According to the Gaza Ministry of Health, the Palestinian death toll from Israel's Operation Guardian of the Walls assault on Gaza rose to 65 on Wednesday night, including 16 children. Among the latest victims of Israeli aerial bombardment were a pregnant woman and her child, according to Al Jazeera. More than 300 Gazans have also been wounded.

Hamas resistance fighters retaliated for the Israeli bombing of a third high-rise tower in Gaza--this one housing numerous media outlets in addition to family homes--by launching rocket barrages into Israel, where six people have been killed during the latest eruption of violence, according toHaaretz.

Among Wednesday's Israeli victims were a father and daughter killed by a rocket strike on their home in Dhamas, near Lod, and a 5-year-old boy who succumbed to shrapnel wounds after a rocket penetrated a home's bomb shelter in Sderot, according to The Times of Israel.

The U.S. State Department said Secretary of State Antony Blinken also spoke with Netanyahu on Wednesday and "expressed his concerns regarding the barrage of rocket attacks on Israel, his condolences for the lives lost as a result, and the United States' strong support for Israel's right to defend itself."

Blinken was the recipient Wednesday of a letter (pdf) led by Reps. Marie Newman (D-Ill.) and Mark Pocan (D-Wis.) and signed by 23 other House Democrats urging the Biden administration to pressure Israeli leaders to "desist from its plans to demolish Palestinian homes in Al-Bustan and evict Palestinians from their homes in Sheikh Jarrah," two neighborhoods in occupied East Jerusalem.

The letter--which was praised by the U.S. Campaign for Palestinian Rights--expresses the lawmakers' "deep concern about Israel's imminent plan to forcibly displace nearly 2,000 Palestinians" from those neighborhoods, and calls on the State Department "to exert diplomatic pressure to prevent these acts from taking place."

Along with the Al-Aqsa Mosque--the third-holiest place in Islam and the site of repeated attacks by Israeli forces that have wounded hundreds of Arabs since last week--Sheikh Jarrah is the flashpoint of the deadliest violence between Israelis and Palestinians since the 2014 Operation Protective Edge invasion of Gaza. That assault left more than 2,100 Palestinians--most of them civilians, including over 500 children--and 67 Israel Defense Forces (IDF) soldiers and six Israeli civilians dead.
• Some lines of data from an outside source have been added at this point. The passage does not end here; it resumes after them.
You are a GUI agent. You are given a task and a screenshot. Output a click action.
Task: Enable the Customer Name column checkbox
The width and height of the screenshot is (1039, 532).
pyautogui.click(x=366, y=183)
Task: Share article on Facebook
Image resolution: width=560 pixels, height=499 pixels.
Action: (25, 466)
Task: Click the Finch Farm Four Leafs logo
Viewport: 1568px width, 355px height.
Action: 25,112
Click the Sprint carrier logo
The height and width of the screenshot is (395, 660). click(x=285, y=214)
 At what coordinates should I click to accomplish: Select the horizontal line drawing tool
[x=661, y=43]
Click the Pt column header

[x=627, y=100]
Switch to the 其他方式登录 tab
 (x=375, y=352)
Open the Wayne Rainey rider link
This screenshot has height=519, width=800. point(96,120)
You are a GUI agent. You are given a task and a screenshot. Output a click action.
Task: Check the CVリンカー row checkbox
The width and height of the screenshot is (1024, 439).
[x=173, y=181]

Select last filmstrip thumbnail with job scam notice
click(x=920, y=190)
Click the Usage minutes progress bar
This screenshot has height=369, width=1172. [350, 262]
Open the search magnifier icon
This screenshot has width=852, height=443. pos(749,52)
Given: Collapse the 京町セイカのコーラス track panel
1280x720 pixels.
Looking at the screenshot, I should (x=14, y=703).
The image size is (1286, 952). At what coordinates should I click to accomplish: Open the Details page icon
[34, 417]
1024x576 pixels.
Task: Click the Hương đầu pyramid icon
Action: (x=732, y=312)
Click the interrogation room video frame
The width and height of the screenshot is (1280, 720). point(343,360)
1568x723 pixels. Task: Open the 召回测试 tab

The lawmakers' letter continues:

According to media reports, the Jerusalem municipality is planning to build a biblical theme park--Gan Hamelech--in Al-Bustan neighborhood near the walls of the Old City after it demolishes 100 properties, which are home to almost 1,550 Palestinians, 63% of whom are children. In the Jerusalem neighborhood of Sheikh Jarrah, 169 residents, including 46 children, from 12 different families have received eviction notices so their homes can be occupied illegally by Israeli settlers.

From 1967 to 2017, Israel demolished an estimated 5,000 Palestinian homes in East Jerusalem, according to a report by the Land Research Center. According to B'Tselem... from 2018 to 2020, Israel demolished another 349 Palestinian homes in East Jerusalem.

Israeli forces captured East Jerusalem, along with the West Bank, Gaza, and the Syrian Golan Heights, during the Six-Day War in 1967, before ethnically cleansing (pdf) hundreds of thousands of Arabs to make way for Jewish people and the construction and expansion of Jews-only settler colonies condemned by Israeli and international human rights defenders as a form of apartheid.

The lawmakers' letter notes that "East Jerusalem is part of the West Bank, and under international law, Israel is in military occupation of this territory, notwithstanding its illegal incorporation of East Jerusalem within the Jerusalem municipality and its subsequent illegal de jure annexation of East Jerusalem."

It also reminds Blinken of Israel's obligation under the Fourth Geneva Convention to refrain from destroying Palestinian property, while citing Article 8 of the International Criminal Court's Rome Statute, which states that "extensive destruction and appropriation of property, not justified by military necessity and carried out unlawfully and wantonly," is a war crime.